→ **Text shown**:
Client Disclosure Requirements

  • 25. What information do I have to provide clients before entering into a contingency fee agreement?
    Subject to limited exceptions, lawyers and paralegals must comply with the following client disclosure requirements prior to entering into a contingency fee agreement:
     
    • Advise each client of the factors considered in determining the appropriate contingency fee. These factors must include:
      • the likelihood of success;
      • the nature and complexity of the claim;
      • the expense and risk of pursuing it;
      • the amount of the expected recovery; and
      • who is to receive an award of costs.
    • Provide each client with a copy of the Law Society’s Contingency fees: What you need to know consumer guide and give the client a reasonable opportunity to review and consider the information in the guide.
      • Note: Lawyers and paralegals should review the consumer guide and advise clients of any gaps or differences between the consumer guide and the specific facts and circumstances of the client’s contingency fee arrangement or outcome of their matter. Lawyers and paralegals should confirm this discussion in writing.  

    If the lawyer or paralegal markets legal services on the basis that clients may be charged a contingency fee, there are additional disclosures that must be made. For more information, see the Marketing Requirements section below.
     
  • 26. What information do I have to provide clients after completing a contingency fee agreement?

→ **Supplied material**:
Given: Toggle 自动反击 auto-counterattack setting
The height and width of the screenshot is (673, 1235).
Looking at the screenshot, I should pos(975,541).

→ **Exercise objective**:
Write out the part of the contingency fee disclosure text from "If the lawyer" up to and including "completing a contingency fee agreement?", word for word. Work only from the contingency fee disclosure text, not the material.

→ **Task output**:
If the lawyer or paralegal markets legal services on the basis that clients may be charged a contingency fee, there are additional disclosures that must be made. For more information, see the Marketing Requirements section below.
     
  • 26. What information do I have to provide clients after completing a contingency fee agreement?